Take a look at this pyramid (taken from: the incredible years book):

You’ll notice that the skills that I just wrote about are at the foundation of the pyramid. Once you master these and deliver them on a regular basis, your child will naturally develop problem-solving skills, cooperation with you and other adults, self-esteem, and healthy attachment. These skills and qualities will create a personality that will not be disobedient, and events of conflict and aggression will be the exception and not the norm. Learning as a parent how to master these skills is not necessarily easy. For some people it is easy to play with a child, for some it is very hard. I had to learn. I also had to learn how to teach my 3 year-old son problem solving. Those are the elements that I will guide my parents client and teach them.

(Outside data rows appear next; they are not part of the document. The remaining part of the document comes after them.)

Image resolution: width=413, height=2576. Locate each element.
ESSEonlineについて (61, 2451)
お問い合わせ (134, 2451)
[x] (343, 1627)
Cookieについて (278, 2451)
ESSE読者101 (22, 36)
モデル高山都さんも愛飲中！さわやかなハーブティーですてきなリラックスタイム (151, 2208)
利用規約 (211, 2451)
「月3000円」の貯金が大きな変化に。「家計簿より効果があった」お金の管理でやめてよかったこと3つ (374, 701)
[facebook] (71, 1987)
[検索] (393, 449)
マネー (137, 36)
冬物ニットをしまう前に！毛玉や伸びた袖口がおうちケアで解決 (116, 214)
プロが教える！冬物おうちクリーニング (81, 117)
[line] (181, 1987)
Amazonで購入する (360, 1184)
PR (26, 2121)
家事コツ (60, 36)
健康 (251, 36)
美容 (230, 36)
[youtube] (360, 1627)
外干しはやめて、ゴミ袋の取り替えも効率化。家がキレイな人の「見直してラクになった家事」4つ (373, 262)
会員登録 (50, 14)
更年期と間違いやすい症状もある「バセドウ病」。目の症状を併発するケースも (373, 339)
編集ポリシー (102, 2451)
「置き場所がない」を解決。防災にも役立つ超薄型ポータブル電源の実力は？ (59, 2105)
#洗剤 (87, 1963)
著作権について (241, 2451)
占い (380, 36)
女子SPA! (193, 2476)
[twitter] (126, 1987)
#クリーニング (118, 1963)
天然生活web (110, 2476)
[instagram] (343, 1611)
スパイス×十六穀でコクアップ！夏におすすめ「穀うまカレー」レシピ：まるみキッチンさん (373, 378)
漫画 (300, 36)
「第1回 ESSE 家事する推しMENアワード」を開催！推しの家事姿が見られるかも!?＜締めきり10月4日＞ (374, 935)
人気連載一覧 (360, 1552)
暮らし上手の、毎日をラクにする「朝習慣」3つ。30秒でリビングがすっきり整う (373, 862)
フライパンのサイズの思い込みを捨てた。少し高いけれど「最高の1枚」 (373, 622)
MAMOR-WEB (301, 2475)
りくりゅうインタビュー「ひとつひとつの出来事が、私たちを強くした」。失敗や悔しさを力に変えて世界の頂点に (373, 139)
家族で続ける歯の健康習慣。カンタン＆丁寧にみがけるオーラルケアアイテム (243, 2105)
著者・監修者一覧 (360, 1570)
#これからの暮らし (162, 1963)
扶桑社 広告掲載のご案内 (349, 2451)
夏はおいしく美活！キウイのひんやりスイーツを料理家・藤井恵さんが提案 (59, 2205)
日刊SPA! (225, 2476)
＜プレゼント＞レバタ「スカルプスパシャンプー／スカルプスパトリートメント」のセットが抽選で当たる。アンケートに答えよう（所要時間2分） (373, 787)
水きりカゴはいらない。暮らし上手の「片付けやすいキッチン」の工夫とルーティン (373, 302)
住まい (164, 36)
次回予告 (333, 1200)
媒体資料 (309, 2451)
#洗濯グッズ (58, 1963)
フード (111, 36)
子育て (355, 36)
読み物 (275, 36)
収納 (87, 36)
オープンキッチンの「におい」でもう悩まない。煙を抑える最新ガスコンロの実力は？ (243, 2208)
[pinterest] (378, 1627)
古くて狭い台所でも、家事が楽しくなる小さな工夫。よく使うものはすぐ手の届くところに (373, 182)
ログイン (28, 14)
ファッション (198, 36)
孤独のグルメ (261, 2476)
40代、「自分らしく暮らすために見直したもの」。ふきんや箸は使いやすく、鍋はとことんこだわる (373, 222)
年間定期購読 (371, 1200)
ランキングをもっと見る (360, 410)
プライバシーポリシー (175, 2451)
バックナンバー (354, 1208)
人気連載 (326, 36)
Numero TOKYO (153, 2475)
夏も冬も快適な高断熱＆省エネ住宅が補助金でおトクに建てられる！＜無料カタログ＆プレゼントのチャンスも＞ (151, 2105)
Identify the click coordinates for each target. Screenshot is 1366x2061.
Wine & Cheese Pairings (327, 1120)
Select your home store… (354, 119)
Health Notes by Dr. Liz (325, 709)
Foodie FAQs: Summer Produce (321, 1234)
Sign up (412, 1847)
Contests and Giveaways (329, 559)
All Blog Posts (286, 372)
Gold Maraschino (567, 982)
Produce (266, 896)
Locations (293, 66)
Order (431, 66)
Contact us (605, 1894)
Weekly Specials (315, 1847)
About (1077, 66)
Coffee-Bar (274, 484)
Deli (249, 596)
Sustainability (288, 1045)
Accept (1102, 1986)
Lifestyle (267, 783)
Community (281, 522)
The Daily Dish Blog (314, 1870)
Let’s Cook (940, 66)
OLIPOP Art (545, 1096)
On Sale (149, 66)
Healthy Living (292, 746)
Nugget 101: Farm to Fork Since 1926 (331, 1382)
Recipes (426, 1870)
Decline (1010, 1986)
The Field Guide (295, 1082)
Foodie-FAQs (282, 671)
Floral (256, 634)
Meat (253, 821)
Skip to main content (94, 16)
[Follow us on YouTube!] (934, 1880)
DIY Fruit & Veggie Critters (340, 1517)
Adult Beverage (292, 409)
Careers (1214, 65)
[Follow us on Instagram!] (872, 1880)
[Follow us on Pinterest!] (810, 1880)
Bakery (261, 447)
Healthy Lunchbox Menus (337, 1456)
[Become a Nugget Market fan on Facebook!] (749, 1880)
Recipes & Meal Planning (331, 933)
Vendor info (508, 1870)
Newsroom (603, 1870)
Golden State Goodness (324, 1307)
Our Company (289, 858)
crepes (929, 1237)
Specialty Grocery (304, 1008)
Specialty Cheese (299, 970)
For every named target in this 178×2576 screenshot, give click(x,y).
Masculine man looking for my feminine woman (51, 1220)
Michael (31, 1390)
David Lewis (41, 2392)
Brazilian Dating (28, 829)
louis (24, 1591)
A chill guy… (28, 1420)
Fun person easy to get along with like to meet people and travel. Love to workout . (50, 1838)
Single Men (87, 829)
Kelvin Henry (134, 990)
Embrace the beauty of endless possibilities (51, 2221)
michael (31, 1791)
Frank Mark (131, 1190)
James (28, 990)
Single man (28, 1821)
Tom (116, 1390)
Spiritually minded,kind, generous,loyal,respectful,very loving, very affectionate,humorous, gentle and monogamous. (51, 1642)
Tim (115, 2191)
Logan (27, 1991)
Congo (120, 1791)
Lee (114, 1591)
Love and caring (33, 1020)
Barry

Once you mastered that foundation it is time to move on to the next level. Learn how to praise, how to coach, how to reward, etc. And so on and on. Thus, my work with my parents client will focus on these domains and will only touch how to establish consequences and redirect at later stages.

I want to emphasize the importance of mindfulness in this process. In order for any of this to work you need to be mindful of your child. Be able to read their feelings, their needs, listen to them for god sake when they are talking to you and put your phone down! Talk back to them, look them in the eye and really LOOK at them, give them unconditional love, and tell them that you love them. Don’t assume that they know this. They don’t! or they forget, or they get strange ideas in their head and think that you perhaps stopped loving them. Being mindful will give you the foundation to provide this.